* [Your goal] Print, word for word, the line containing "News (63, 150)" and all lines beneath it to the end of the entries below. Pictures do not belong in the copy.

----- Dataset excerpts

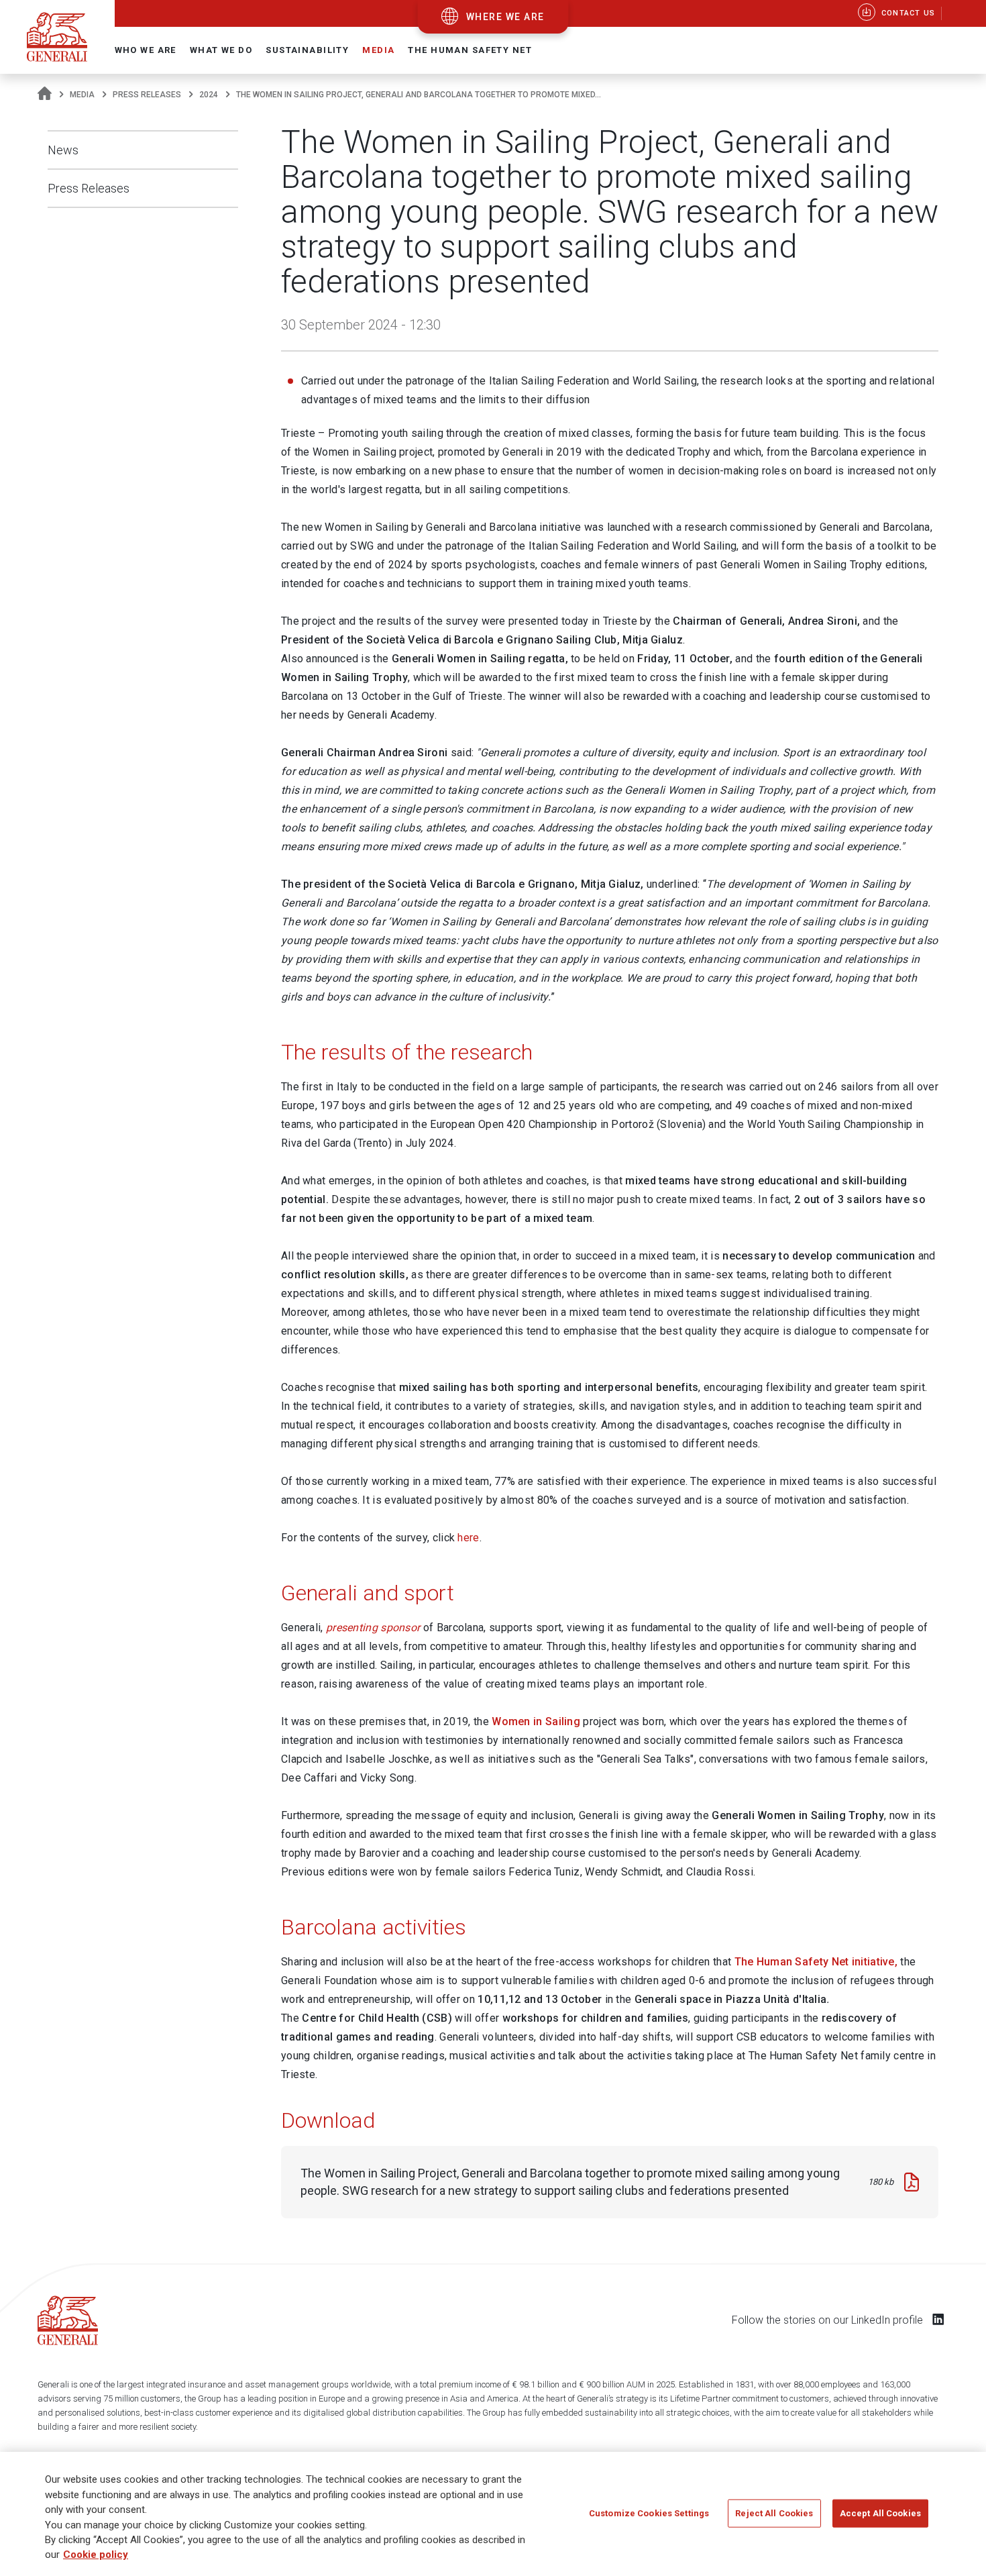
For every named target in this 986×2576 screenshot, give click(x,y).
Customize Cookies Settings (649, 2513)
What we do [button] (221, 50)
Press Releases (147, 94)
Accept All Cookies (880, 2513)
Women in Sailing (536, 1721)
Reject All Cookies (774, 2513)
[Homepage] (45, 95)
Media (82, 94)
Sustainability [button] (307, 50)
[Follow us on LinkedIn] (938, 2319)
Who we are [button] (145, 50)
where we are (505, 16)
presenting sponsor (373, 1627)
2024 (208, 94)
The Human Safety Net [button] (470, 50)
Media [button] (378, 50)
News (63, 150)
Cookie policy (95, 2555)
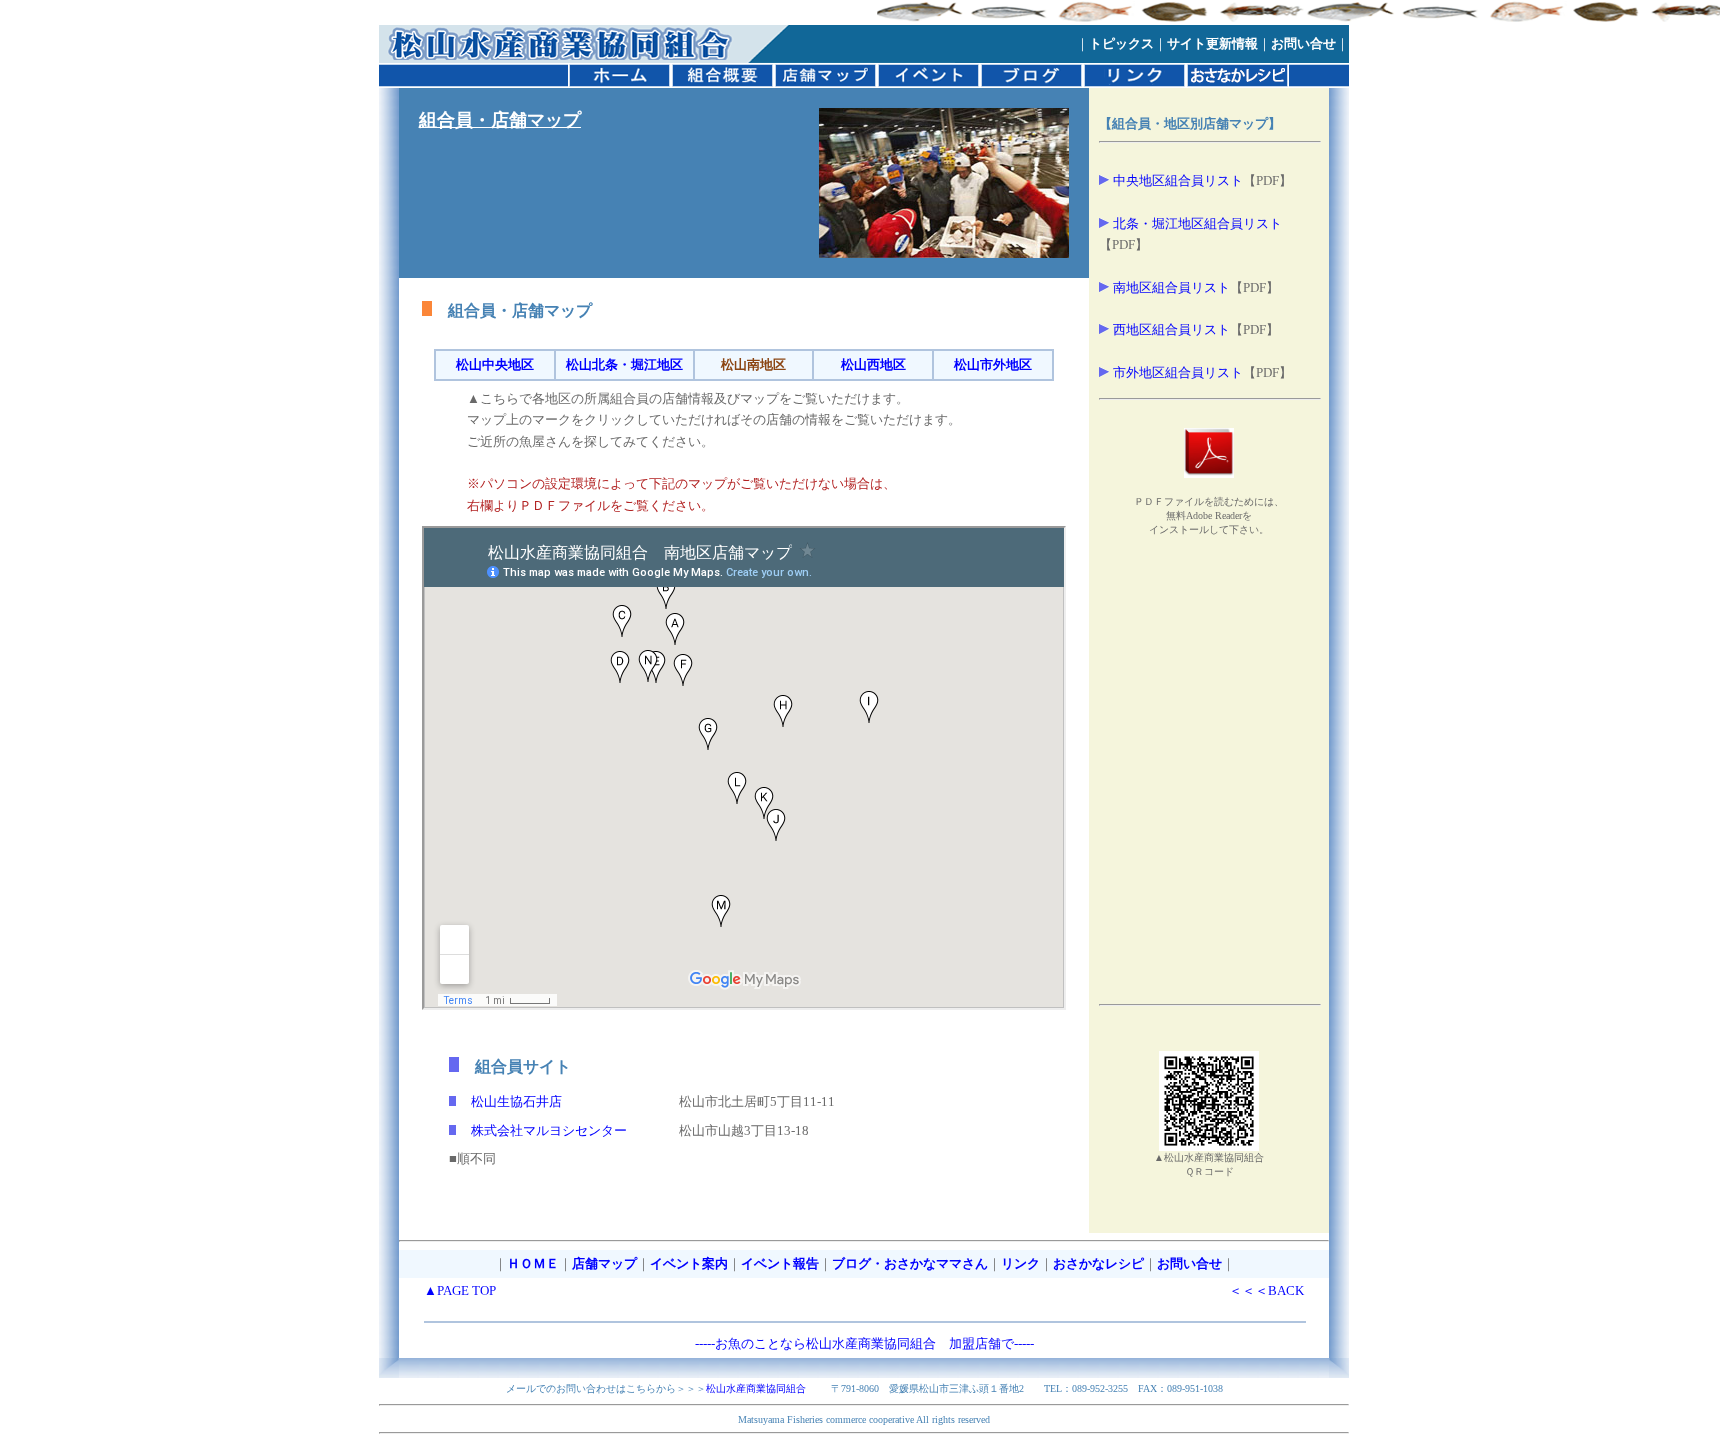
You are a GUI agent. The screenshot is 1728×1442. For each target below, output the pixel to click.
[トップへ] (564, 58)
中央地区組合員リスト (1178, 180)
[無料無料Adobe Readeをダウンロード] (1209, 473)
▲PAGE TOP (460, 1290)
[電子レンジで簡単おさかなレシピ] (1237, 83)
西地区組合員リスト (1171, 329)
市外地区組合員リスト (1178, 372)
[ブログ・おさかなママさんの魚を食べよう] (1031, 83)
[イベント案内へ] (928, 83)
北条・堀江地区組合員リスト (1197, 223)
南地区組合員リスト (1171, 287)
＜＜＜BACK (1266, 1290)
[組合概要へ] (722, 83)
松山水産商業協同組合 (756, 1388)
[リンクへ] (1134, 83)
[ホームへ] (619, 83)
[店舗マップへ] (825, 83)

----------

* [Exercise output]
News (63, 150)
Cookie policy (95, 2555)
You are a GUI agent. The screenshot is 1728×1442. For each target below, output the pixel to click.
[トップへ] (564, 58)
中央地区組合員リスト (1178, 180)
[無料無料Adobe Readeをダウンロード] (1209, 473)
▲PAGE TOP (460, 1290)
[電子レンジで簡単おさかなレシピ] (1237, 83)
西地区組合員リスト (1171, 329)
市外地区組合員リスト (1178, 372)
[ブログ・おさかなママさんの魚を食べよう] (1031, 83)
[イベント案内へ] (928, 83)
北条・堀江地区組合員リスト (1197, 223)
南地区組合員リスト (1171, 287)
＜＜＜BACK (1266, 1290)
[組合概要へ] (722, 83)
松山水産商業協同組合 (756, 1388)
[リンクへ] (1134, 83)
[ホームへ] (619, 83)
[店舗マップへ] (825, 83)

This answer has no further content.